What Can Engineering Leaders Learn from the U.S. Political Fight Over Healthcare?

It seems like political leaders have been arguing over healthcare for decades. In the United States, for instance, a once-motivating effort has been mired in debate and detail to the point where practically no one has the energy left to tackle the workload. (And Canadians aren’t immune from their own internecine battles over the subject.)

Here are five lessons engineering teams can learn from the recent fight over healthcare in the United States in order to move an impossible project from “doing” to “done”:

Set micro goals. A 2,000-page healthcare bill is overwhelming to consider. However, if you break the effort into manageable mini-goals, it’s much easier to conquer.

Find the right motivation. It’s easy to go nowhere when legislators have different motivations—for some, it’s about health care delivery, others, economy, and for some, political well-being. Having a clear, singular motivation can galvanize your team. Consider book Beautiful Teams, where software engineer Steve McConnell is quoted as saying: “If you’re out digging ditches, that’s not very elevating or inspiring. But if you’re digging ditches to protect your town that’s about to be attacked by an enemy, well, that’s more inspiring, even though it’s the same activity.”

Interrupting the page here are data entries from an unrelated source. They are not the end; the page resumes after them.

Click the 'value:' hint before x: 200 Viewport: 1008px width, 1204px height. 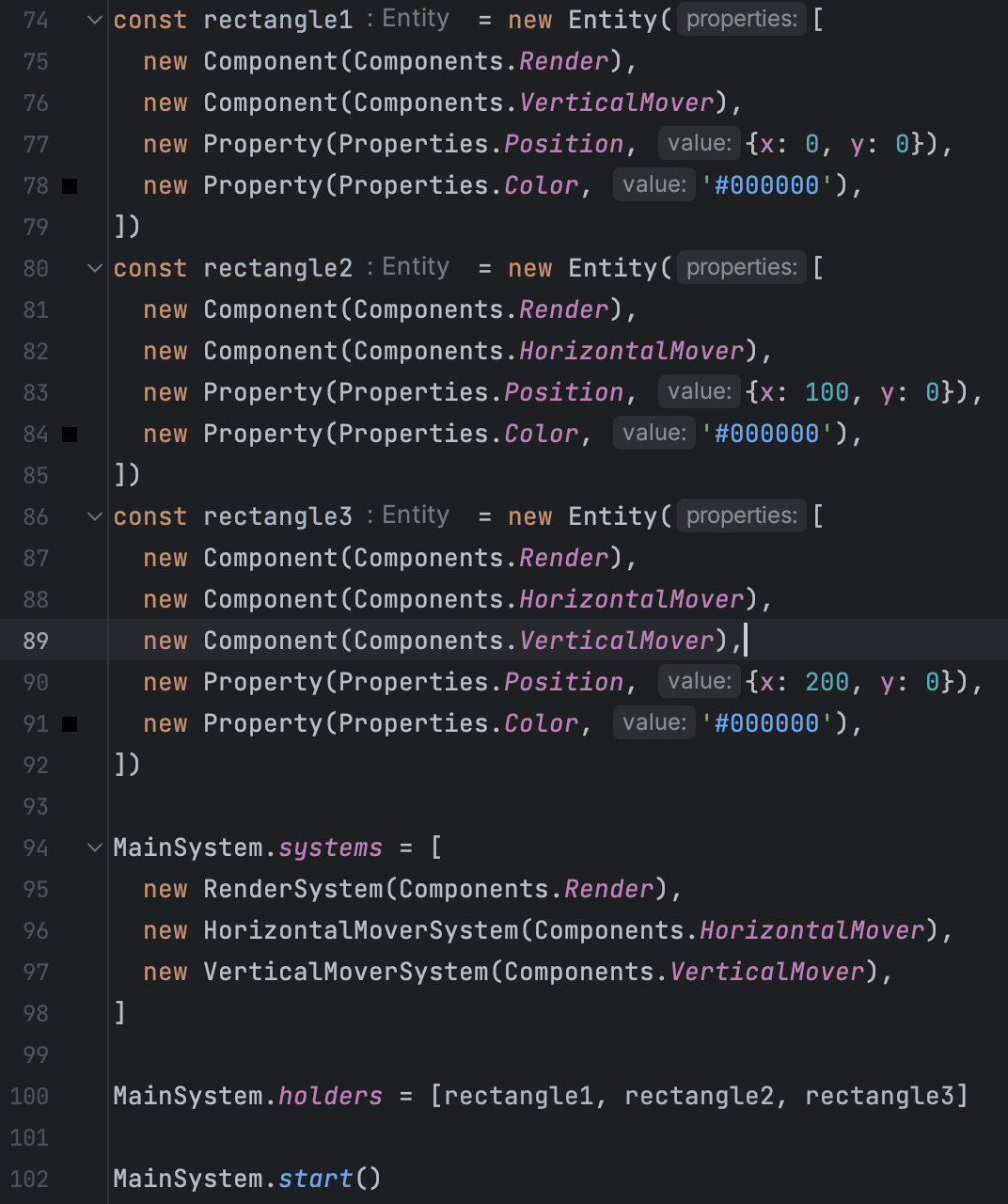[699, 681]
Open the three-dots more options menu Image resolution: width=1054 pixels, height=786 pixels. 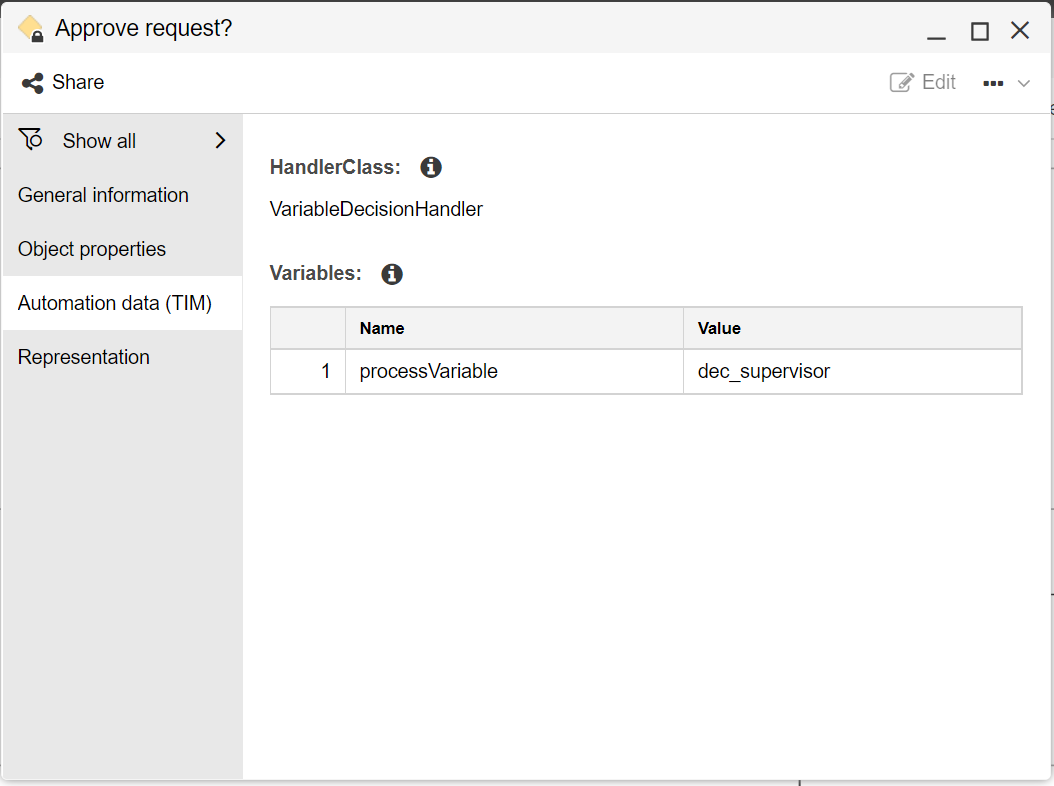pyautogui.click(x=993, y=84)

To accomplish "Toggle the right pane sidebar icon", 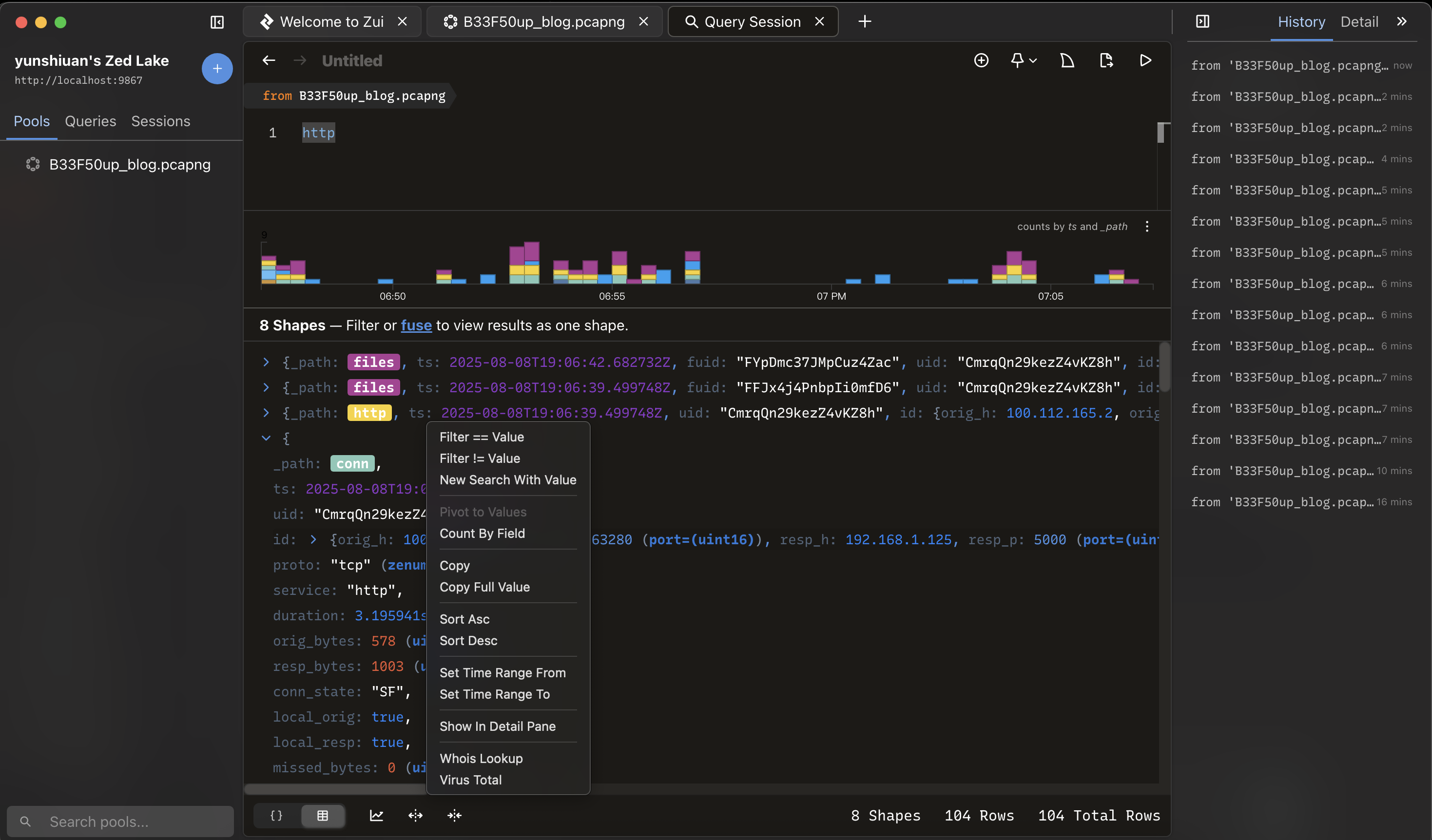I will click(1202, 21).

Eliminate distractions. Imagine how much more legislators could get done on healthcare if that was all they had to do. If your team is able to withdraw from other projects, nonessential people and electronic distractions—even for short periods of time—you’ll power through your objectives much faster.

Ask for help. Government representatives have staffs to assist them and researchers to advise. You may be at a point in your project where you need to ask for help from people outside of your team.

Keep your eye on the prize. Projects usually start out great but then, somewhere in the middle, the finish line seems hazy and distant. One working weekend after another, what started as an inspiring goal feels like a never-ending slog. Remember the ultimate goal.